+++ SUPPLIED DATA

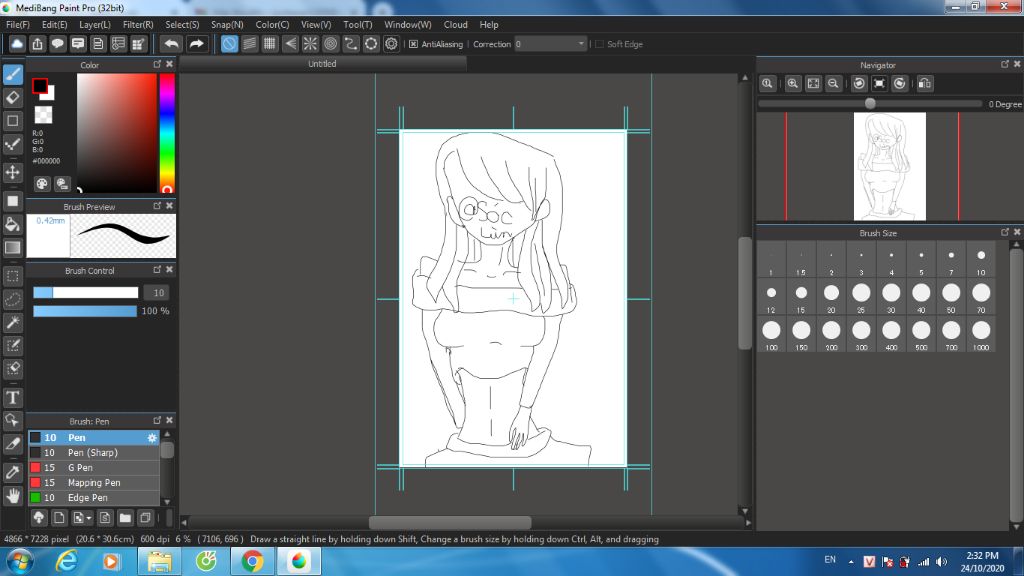Click the Undo arrow in toolbar

click(172, 44)
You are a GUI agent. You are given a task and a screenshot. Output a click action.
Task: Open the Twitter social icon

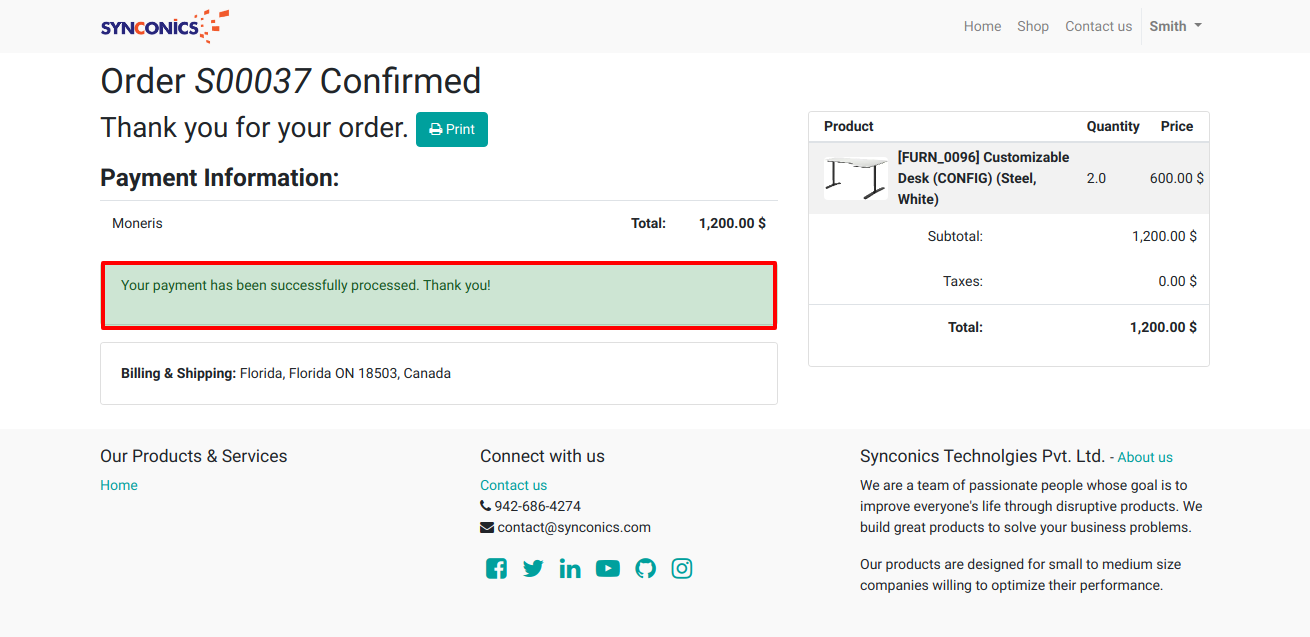click(x=533, y=569)
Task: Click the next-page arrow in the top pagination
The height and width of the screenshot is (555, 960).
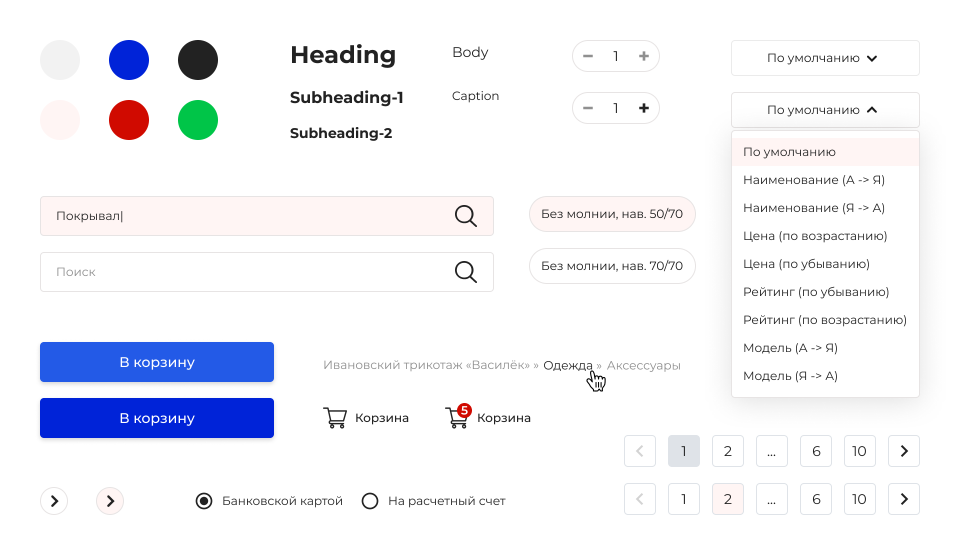Action: (904, 451)
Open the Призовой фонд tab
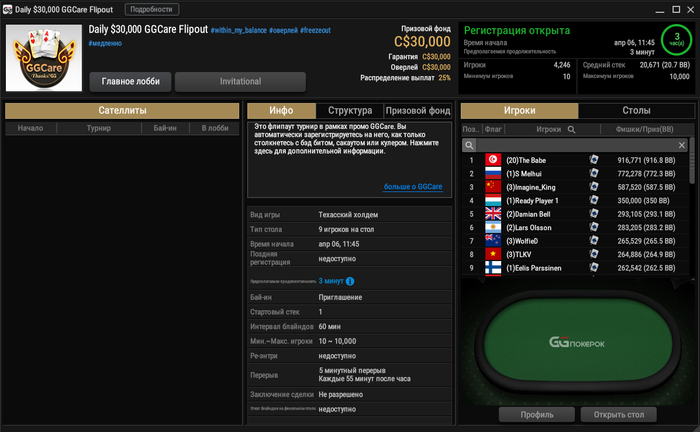The width and height of the screenshot is (700, 432). (x=418, y=110)

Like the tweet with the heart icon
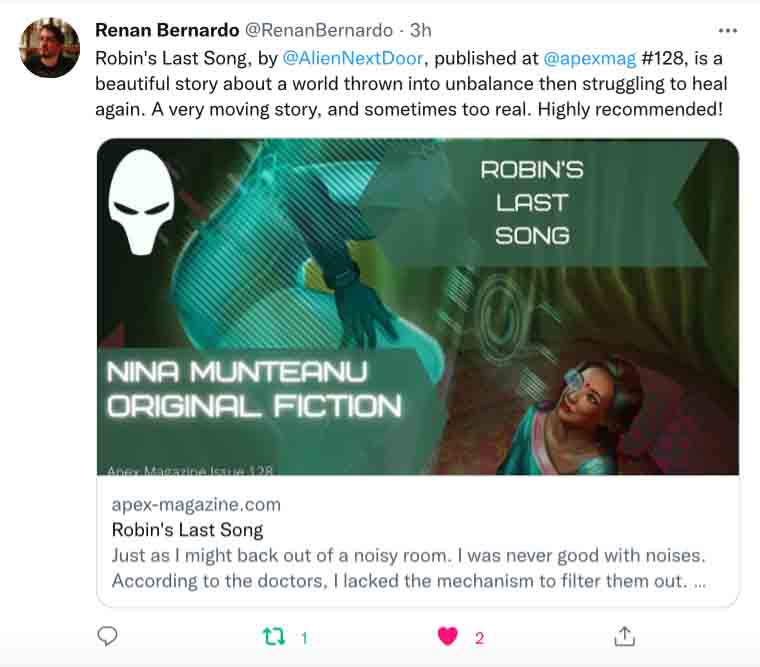coord(448,636)
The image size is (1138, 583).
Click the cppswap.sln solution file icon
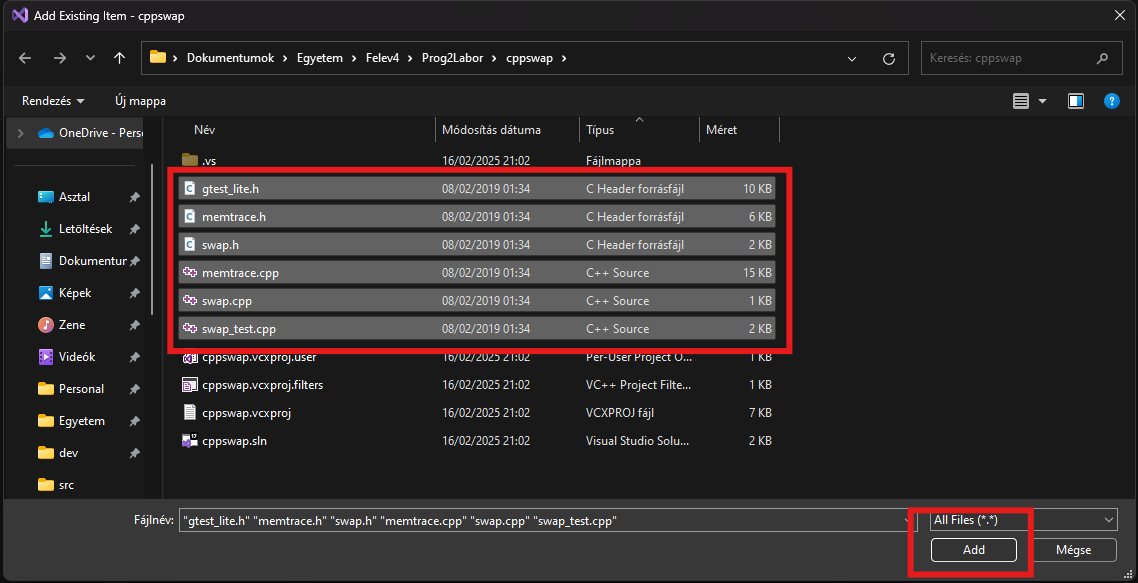click(x=190, y=440)
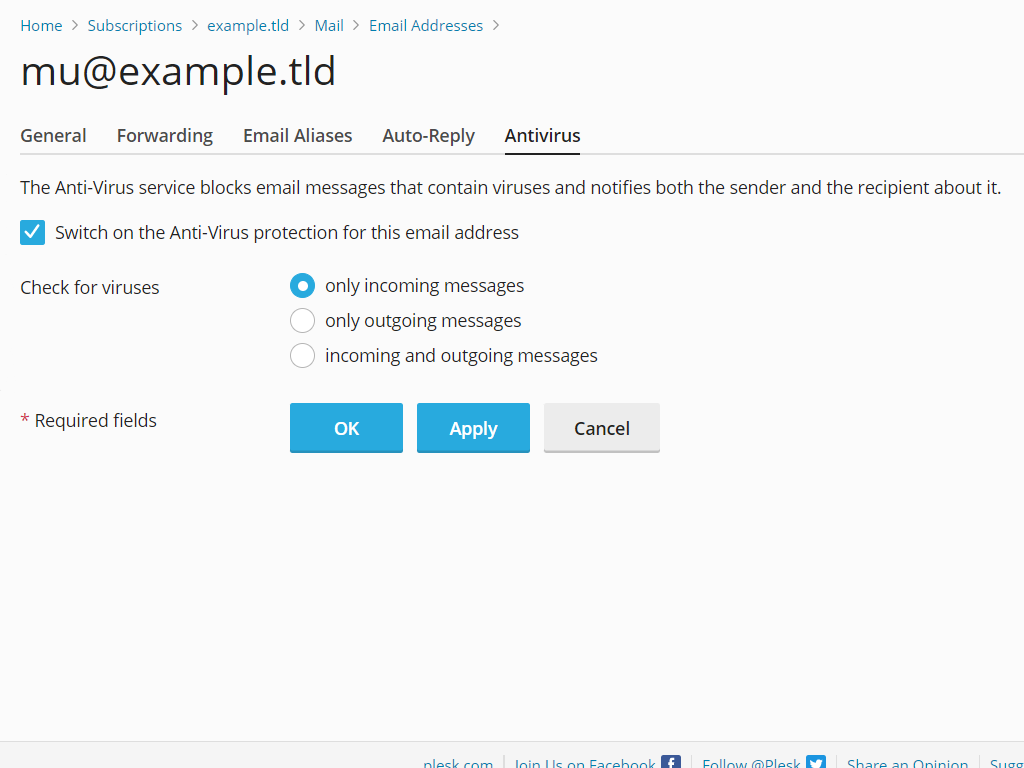Open the Email Aliases tab
This screenshot has width=1024, height=768.
click(x=297, y=135)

++++++

◆ **PROBLEM REQUIREMENTS**
Your answer must be the lines from the line containing "You are a GUI" through the final line of the data, written out exactly, both ends included and pictures left out.

◆ **WRITTEN RESPONSE**
You are a GUI agent. You are given a task and a screenshot. Output a click action.
Task: Open the Twitter social icon

click(x=533, y=569)
Task: Click the next-page arrow in the top pagination
The height and width of the screenshot is (555, 960).
Action: (904, 451)
Open the Призовой фонд tab
The width and height of the screenshot is (700, 432). (x=418, y=110)

Like the tweet with the heart icon
coord(448,636)
The image size is (1138, 583).
Click the cppswap.sln solution file icon
click(x=190, y=440)
Open the Email Aliases tab
This screenshot has width=1024, height=768.
click(x=297, y=135)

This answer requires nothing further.